Kenya will advance talks with various African nations to boost the country’s installed geothermal power which presently accounts for 29.4 percent of Kenya’s grid capacity.

Energy Cabinet Secretary Charles Keter on Monday said that such talks will include deepening cooperation in skill, capacity and technology transfer among African countries as the continent aims to achieve at least 2,500megawatts (MW) of geothermal power by 2030.

“This Conference provides Kenya with a platform to build partnerships with other African countries who are in various stages of geothermal development, and to deepen cooperation in skill, capacity and technology transfer,” Keter said during the Eighth African Rift Geothermal Conference (ARGEO C8) last week.

Kenya began exploring geothermal power in the late 1970s, and according to the Geothermal Council Resource – a US industry association, the rise of Kenya’s geothermal industry ranks ninth in the world.

By 2030 the country aims to have 5,530 MW of geothermal power or 51 per cent of total capacity. This will make it Kenya’s largest source of electricity clean energy by 2030. It aims to expand its geothermal power production capacity to 5,000 MW during that period.

The East African nation has successfully harnessed its geothermal capabilities, generating an estimated 828 MW, with nearly 400 MW of that production coming online since 2014.

Wind energy accounts for 335MW or 11.88 per cent of total capacity installed in the national grid while solar energy accounts for 50MW or 1.77 per cent against total capacity installed 2,651 MW, with peak demand of 1,912 MW, as of November 2019. Hydro power comprises 52.1 per cent of total installed capacity.

The announcement comes amid concerns that the country is exploring the possibility of building an estimated Sh540 billion nuclear power plant on the Tana River, despite growing reservations over environmental and safety issues as well as cost implications against the nuclear electricity option.

Two months ago, the Kenya Nuclear Electricity Board (KNEB) submitted a regulatory filing to National Environment Management Authority (Nema) for an initial 1,000 megawatts (MW) which it says could be quadrupled by 2035 – but experts believe this is a total waste of time and taxpayers money.

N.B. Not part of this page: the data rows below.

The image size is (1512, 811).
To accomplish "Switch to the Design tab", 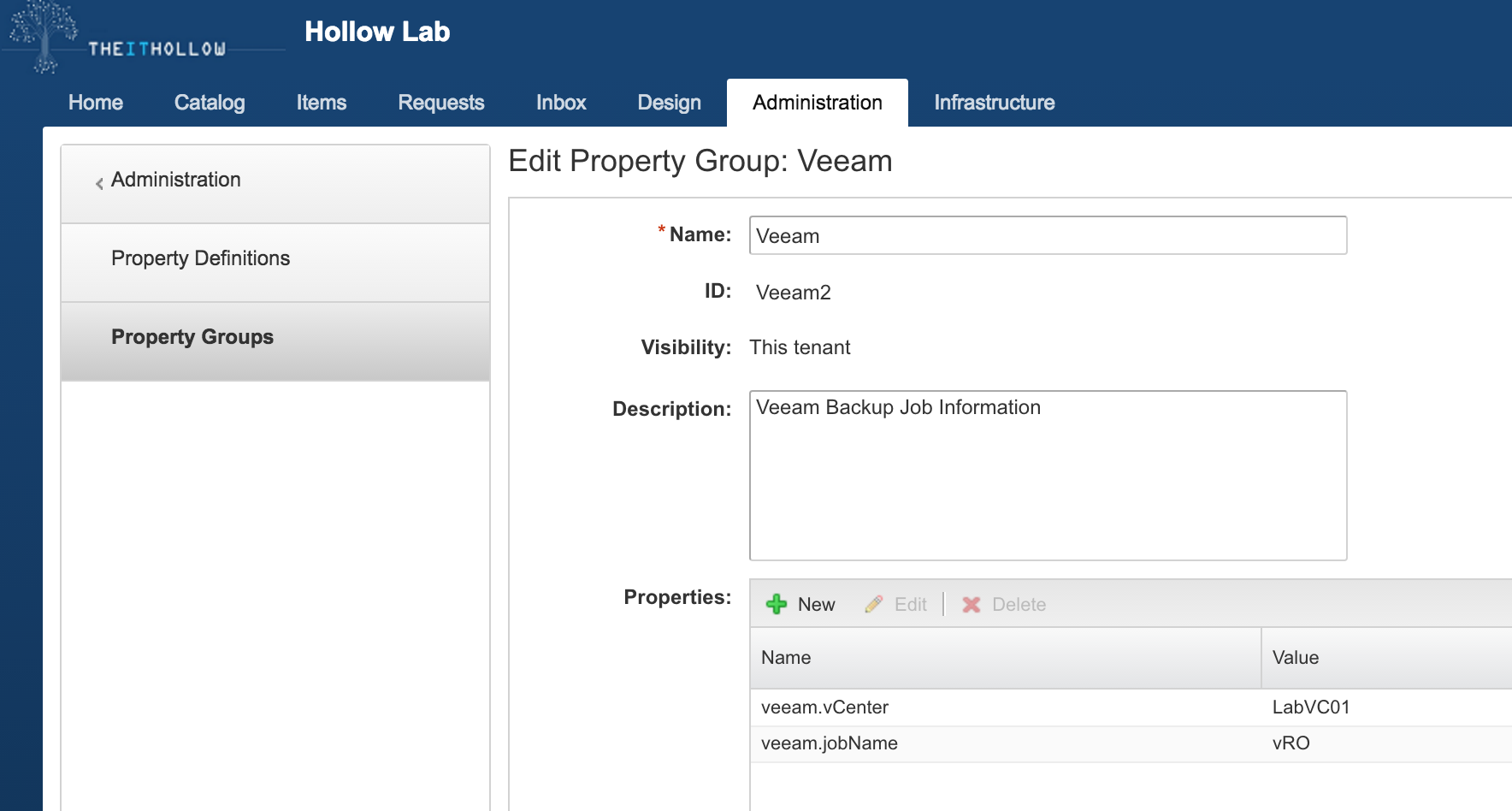I will [x=670, y=103].
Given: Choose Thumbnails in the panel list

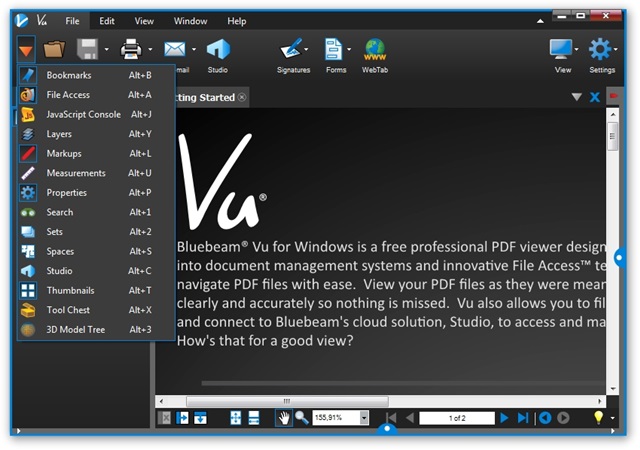Looking at the screenshot, I should 69,290.
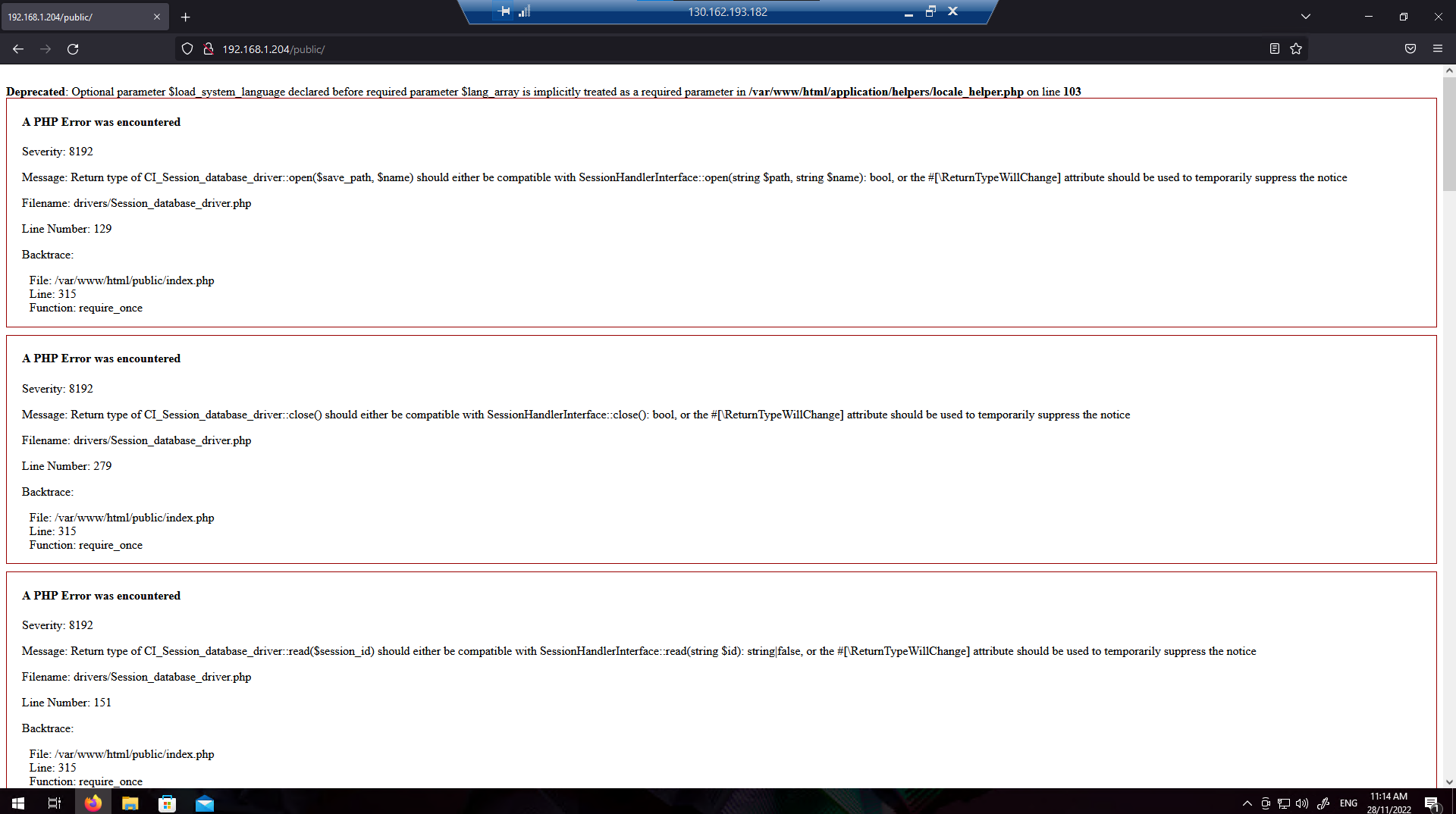Open the tracking protection shield panel
The image size is (1456, 814).
click(x=187, y=49)
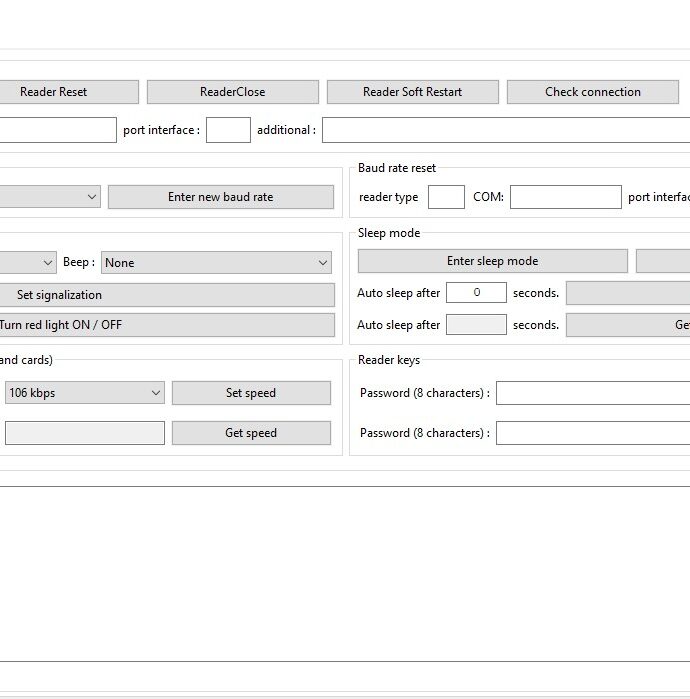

Hindpal Jabbal, an independent energy consultant in a phone interview with this writer, said Kenya does not need a nuclear energy plant at this point, arguing that to put up a 1,000MW nuclear plant, the country will need to have a demand of about 20,000MW to warrant such a move – arguing that the move was meant to keep the Nuclear board happy while at the same time misleading Mwananchi.

“This is a complete waste of time, people sitting at the top are misleading the country, we will need to have a robust industrialization industry if we are to meet the needed demand, right now we don’t have it,” says Jabbal, who calls the move, a total ‘bullshit”.

It is also felt that a chunk of the suggested Sh540 billion meant for the ambitious project could fall into wrong hands, a recurring theme over the last few years which has seen taxpayers cough billions of shillings to non-existent development projects at inflated costs whose proceeds have ended up in the pockets of a few beneficiaries.